• _Brief_
When a line in the material contains the word "height", copy it.

• _Exercise material_
---+---
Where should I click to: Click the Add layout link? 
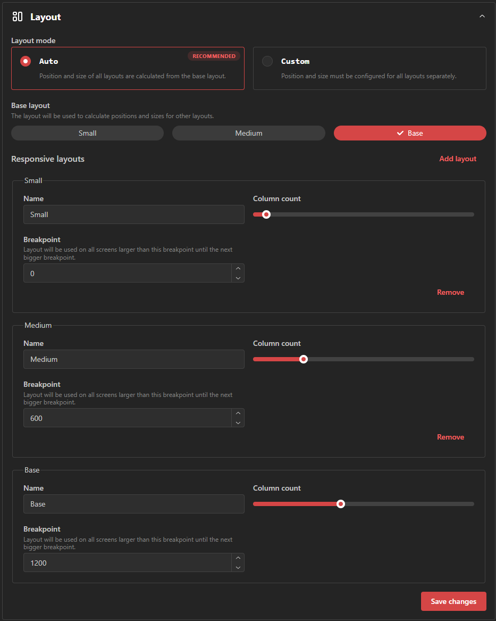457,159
---+---
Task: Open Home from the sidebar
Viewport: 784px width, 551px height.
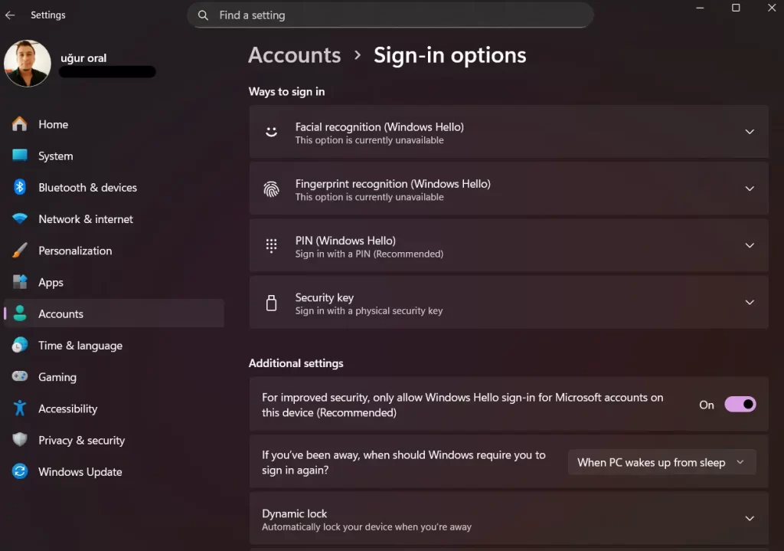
---+---
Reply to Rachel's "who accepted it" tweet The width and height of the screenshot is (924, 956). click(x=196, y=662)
---+---
• _Answer space_
Viewport: 784px width, 551px height.
Reply to Rachel's "who accepted it" tweet The width and height of the screenshot is (924, 956). click(x=196, y=662)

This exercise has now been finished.